In Mayor Williams’ version of the way the Border Region works, the city enters into development agreements to incentivize businesses to build here. The business gets a portion of the state sales tax; in the case of the liquor stores it was 50 percent to them and the city gets to keep 50 percent. Other development agreements have been more skewed toward the businesses, with the city getting as little as 10 percent.
The development agreement itself virtually assures the city has a reimbursable cost, even though it has no up-front cost. The mayor says in this way the city has little to no risk. I get it. Well, this kind of model didn’t prevent the Mayor and City Council from imposing a 26 percent property tax increase this year, did it?
Another version, and I believe this version is the way the BR is designed to really work, is for the city to get all the state sales tax and give the liquor stores nothing. There was no need to incentivize these stores to build here, as 18 businessmen clamored and clawed to get into a lottery, for the right to build a store.

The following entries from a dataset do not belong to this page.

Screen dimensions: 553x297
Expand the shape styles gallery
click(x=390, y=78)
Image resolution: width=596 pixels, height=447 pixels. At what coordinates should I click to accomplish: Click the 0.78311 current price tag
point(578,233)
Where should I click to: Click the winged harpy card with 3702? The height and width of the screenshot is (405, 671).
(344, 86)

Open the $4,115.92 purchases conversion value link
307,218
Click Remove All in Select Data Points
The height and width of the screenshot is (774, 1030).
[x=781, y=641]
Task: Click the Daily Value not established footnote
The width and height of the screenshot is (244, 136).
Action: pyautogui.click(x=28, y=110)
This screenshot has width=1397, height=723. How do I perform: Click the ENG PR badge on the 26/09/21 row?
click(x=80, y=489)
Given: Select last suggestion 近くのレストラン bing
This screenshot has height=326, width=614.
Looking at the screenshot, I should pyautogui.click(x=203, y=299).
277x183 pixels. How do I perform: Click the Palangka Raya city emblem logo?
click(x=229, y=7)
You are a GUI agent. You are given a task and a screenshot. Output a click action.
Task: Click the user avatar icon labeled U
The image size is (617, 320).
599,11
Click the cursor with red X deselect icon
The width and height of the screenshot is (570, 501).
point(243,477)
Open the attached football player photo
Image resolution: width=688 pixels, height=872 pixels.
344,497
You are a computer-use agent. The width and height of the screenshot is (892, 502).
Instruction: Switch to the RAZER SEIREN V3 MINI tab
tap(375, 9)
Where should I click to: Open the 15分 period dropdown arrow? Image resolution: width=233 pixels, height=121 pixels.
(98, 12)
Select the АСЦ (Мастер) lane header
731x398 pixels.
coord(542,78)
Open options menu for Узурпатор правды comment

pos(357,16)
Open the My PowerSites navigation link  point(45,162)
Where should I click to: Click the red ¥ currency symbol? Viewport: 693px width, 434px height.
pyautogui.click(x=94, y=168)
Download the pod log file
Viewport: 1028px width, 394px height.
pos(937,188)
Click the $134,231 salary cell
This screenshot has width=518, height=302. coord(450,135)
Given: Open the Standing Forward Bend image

The city gets all the $7 million in state tax money and uses it toward the multi-modal project, which is a reimbursable cost. Of course, the city has to come up with the money for the long-term project. But the city will be able to pay the debt with part of the millions and millions coming in for the next 25 years.
The mayor is concerned about running out of reimbursable costs and “leaving state money on the table.” We’ve already asked and in large part have been approved for reimbursement of $20 million.
Here’s an idea, and it’s a big one that was batted around when the Border Region was brand new: why don’t city leaders pursue burying the hideous utility lines on Ringgold Road which aesthetically mar our commercial corridor? I have no idea of what the price tag for this ambitious project would be, let’s say $30 million. This would be completely reimbursable under the Border Region Act according to the city manager.
Here’s another idea: Formulate a paving schedule for primary roads (Spring Creek, McBrien, South Moore, Belvoir, Germantown) that feed into Ringgold Road. Cost? Millions of dollars that the city manager has said would be reimbursable to the city.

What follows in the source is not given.